** start of Reading passage **

- Ubiaja Location in Nigeria
- Coordinates: 06°39′35″N 06°22′56″E﻿ / ﻿6.65972°N 6.38222°E
- Country: Nigeria
- State: Edo State
- Local Government Area: Esan South-East
- Elevation: 221 m (725 ft)
- Time zone: UTC+1 (WAT)
- Climate: Aw

= Ubiaja =

Ubiaja is a community in the Esan South-East Local Government Area (LGA), Edo State, Nigeria. It is at an altitude of 221 m. Most of the people belong to the Esan tribe, one of the major town that make up Esanland.

Ubiaja is in a rain forest region, with 1,800 mm to 2,000 mm of rainfall each year. The red soil is fertile and many of the people farm crops such as yam, cassava and beans, or cash crops including oil palm, cocoa and rubber.

** end of Reading passage **

* _Aim_
According to the Ubiaja article, how much rain falls in Ubiaja each year?

** start of Given information **

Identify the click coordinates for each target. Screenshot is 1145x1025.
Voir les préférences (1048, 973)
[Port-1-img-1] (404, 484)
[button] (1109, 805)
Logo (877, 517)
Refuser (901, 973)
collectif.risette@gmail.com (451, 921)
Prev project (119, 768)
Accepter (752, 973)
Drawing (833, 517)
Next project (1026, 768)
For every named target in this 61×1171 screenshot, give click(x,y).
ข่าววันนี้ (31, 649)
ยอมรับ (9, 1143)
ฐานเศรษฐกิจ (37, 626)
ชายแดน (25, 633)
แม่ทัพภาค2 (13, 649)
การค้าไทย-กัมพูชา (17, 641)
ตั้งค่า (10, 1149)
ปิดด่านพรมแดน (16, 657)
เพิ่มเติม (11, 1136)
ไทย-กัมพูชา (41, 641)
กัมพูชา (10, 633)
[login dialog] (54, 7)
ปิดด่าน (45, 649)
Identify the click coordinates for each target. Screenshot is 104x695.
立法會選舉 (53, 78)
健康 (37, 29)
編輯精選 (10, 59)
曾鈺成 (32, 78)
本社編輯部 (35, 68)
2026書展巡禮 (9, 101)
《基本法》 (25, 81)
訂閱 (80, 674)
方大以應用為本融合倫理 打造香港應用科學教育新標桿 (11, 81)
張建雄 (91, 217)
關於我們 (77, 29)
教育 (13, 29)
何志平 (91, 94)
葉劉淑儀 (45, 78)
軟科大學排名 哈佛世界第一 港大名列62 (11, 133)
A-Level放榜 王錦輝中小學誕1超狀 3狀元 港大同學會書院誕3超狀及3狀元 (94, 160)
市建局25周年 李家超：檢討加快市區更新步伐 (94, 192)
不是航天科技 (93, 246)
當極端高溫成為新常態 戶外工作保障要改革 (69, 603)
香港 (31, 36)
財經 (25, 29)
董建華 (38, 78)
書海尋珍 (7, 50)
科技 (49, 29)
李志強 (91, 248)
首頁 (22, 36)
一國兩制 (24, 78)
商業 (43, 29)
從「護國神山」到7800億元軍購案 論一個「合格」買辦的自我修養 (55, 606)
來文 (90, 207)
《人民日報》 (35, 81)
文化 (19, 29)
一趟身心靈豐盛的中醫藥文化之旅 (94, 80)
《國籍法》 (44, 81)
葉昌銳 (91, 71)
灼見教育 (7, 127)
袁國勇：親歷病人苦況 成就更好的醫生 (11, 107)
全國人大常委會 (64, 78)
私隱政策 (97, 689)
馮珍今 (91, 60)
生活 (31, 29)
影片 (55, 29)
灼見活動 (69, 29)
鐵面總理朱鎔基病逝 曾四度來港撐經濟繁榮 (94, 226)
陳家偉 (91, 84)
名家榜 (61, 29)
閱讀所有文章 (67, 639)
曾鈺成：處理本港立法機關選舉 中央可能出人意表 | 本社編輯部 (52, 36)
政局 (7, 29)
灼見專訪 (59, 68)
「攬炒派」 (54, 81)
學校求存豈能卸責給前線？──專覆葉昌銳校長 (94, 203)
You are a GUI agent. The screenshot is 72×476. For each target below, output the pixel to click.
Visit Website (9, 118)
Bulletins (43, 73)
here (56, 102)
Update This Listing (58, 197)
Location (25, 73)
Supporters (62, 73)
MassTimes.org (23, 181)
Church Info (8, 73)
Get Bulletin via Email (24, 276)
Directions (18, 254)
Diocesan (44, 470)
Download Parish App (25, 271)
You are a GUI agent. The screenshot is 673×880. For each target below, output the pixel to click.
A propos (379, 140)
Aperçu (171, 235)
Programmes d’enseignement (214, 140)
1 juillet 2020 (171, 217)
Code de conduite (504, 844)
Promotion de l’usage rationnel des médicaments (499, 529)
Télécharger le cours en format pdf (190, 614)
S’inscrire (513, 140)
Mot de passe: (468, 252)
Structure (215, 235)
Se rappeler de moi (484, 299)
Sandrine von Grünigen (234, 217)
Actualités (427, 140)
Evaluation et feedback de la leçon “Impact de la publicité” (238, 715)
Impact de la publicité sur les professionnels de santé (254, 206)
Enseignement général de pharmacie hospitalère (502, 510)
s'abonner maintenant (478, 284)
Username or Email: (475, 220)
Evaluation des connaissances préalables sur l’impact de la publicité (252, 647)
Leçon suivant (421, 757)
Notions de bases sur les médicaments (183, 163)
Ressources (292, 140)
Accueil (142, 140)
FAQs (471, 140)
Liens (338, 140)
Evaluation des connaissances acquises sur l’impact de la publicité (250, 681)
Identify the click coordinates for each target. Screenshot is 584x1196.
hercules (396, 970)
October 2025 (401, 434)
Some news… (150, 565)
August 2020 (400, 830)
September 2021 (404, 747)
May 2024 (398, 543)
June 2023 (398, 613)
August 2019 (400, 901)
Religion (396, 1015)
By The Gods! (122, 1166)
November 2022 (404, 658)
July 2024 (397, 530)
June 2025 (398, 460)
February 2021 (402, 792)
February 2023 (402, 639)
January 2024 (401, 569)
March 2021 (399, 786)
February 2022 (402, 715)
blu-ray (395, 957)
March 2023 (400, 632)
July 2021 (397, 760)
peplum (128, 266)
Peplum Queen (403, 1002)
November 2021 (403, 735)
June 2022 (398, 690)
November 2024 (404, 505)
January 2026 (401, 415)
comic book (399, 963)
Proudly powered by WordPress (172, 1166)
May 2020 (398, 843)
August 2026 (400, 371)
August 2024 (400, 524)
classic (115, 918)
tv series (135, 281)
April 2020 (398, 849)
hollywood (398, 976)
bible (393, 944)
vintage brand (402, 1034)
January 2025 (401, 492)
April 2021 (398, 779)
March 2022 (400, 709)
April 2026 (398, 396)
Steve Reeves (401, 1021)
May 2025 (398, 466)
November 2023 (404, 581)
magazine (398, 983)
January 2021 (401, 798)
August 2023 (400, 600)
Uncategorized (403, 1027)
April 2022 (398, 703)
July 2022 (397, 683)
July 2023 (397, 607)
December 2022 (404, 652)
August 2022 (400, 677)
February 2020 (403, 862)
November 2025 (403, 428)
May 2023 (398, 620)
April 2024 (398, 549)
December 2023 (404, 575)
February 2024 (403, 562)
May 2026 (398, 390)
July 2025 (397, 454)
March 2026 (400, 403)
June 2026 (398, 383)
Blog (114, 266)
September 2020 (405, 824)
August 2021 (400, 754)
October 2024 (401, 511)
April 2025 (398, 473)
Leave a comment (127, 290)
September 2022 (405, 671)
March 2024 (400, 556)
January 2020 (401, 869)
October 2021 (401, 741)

** end of Given information **

* _The reply_
1,800 mm to 2,000 mm